INSTRUCTION → Reproduce the lines verbatim, starting with the line containing "This screenshot has width=952, height=405." and ending with the line containing "Action: [x=34, y=205]", both included.

MATERIAL →
--------------------------------------------------

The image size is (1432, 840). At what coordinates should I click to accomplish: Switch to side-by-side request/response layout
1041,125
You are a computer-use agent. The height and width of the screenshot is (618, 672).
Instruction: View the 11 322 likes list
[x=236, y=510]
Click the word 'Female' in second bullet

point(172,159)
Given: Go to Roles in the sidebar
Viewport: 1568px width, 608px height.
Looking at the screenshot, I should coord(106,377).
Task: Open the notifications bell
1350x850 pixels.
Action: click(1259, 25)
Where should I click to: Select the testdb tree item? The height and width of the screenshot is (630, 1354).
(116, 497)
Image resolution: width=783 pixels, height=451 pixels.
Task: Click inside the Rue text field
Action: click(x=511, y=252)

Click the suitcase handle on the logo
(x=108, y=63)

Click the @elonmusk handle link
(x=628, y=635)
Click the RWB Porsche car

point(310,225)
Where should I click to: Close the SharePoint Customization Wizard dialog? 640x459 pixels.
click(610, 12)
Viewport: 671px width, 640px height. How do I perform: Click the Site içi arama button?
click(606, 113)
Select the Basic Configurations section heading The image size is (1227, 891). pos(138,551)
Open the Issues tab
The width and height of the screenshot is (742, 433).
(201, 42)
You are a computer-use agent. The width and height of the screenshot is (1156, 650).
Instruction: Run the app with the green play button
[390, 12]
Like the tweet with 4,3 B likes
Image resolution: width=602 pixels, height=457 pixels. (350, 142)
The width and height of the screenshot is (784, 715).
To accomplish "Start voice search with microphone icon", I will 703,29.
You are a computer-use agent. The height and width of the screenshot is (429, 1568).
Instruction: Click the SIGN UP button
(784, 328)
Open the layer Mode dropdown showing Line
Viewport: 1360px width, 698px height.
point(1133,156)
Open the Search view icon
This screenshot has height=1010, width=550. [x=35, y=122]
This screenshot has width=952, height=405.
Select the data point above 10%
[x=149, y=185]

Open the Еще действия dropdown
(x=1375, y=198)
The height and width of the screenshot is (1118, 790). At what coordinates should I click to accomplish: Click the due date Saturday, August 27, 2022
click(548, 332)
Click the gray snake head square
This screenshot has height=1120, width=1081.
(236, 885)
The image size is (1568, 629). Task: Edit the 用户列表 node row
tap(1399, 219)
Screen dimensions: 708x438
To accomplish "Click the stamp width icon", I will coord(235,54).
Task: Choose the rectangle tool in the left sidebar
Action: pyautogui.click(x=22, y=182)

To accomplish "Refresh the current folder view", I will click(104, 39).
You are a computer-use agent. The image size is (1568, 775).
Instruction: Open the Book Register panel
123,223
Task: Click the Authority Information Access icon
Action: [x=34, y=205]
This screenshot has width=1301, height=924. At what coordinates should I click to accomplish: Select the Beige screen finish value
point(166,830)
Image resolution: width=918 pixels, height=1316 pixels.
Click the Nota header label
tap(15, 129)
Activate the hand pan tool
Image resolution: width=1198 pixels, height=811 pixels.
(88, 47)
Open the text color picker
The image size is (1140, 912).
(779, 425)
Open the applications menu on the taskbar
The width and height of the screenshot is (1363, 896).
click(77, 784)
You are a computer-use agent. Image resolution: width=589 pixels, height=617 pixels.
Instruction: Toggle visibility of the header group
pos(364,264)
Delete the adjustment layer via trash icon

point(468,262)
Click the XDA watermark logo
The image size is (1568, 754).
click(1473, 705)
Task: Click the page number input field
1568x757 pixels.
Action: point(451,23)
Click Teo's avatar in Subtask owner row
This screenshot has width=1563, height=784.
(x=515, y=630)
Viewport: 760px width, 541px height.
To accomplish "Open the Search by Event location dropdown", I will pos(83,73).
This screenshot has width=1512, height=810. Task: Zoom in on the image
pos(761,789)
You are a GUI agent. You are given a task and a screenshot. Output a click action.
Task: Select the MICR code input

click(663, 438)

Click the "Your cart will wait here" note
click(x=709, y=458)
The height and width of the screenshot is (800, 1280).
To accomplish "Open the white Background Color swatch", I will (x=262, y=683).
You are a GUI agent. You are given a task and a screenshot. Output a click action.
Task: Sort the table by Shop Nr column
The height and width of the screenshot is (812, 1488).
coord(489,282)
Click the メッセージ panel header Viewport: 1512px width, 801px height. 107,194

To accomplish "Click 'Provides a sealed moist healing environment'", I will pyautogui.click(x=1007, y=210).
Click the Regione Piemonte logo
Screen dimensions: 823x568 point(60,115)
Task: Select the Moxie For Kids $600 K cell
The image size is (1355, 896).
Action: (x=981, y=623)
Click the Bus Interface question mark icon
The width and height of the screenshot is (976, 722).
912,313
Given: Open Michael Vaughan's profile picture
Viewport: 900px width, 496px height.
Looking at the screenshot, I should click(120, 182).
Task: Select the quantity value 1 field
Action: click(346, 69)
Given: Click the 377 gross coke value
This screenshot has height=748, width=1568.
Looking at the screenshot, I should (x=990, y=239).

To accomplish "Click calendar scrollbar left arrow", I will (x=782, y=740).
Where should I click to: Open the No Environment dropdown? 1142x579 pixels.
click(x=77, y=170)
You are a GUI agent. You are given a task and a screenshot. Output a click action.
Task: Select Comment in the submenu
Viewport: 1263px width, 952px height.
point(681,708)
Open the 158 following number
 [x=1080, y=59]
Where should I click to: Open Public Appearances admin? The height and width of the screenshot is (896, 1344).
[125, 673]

--------------------------------------------------

SOLUTION FOR THIS PROBLEM →
This screenshot has width=952, height=405.
Select the data point above 10%
[x=149, y=185]

Open the Еще действия dropdown
(x=1375, y=198)
The height and width of the screenshot is (1118, 790). At what coordinates should I click to accomplish: Click the due date Saturday, August 27, 2022
click(548, 332)
Click the gray snake head square
This screenshot has height=1120, width=1081.
(236, 885)
The image size is (1568, 629). Task: Edit the 用户列表 node row
tap(1399, 219)
Screen dimensions: 708x438
To accomplish "Click the stamp width icon", I will coord(235,54).
Task: Choose the rectangle tool in the left sidebar
Action: pyautogui.click(x=22, y=182)

To accomplish "Refresh the current folder view", I will click(104, 39).
You are a computer-use agent. The image size is (1568, 775).
Instruction: Open the Book Register panel
123,223
Task: Click the Authority Information Access icon
Action: [x=34, y=205]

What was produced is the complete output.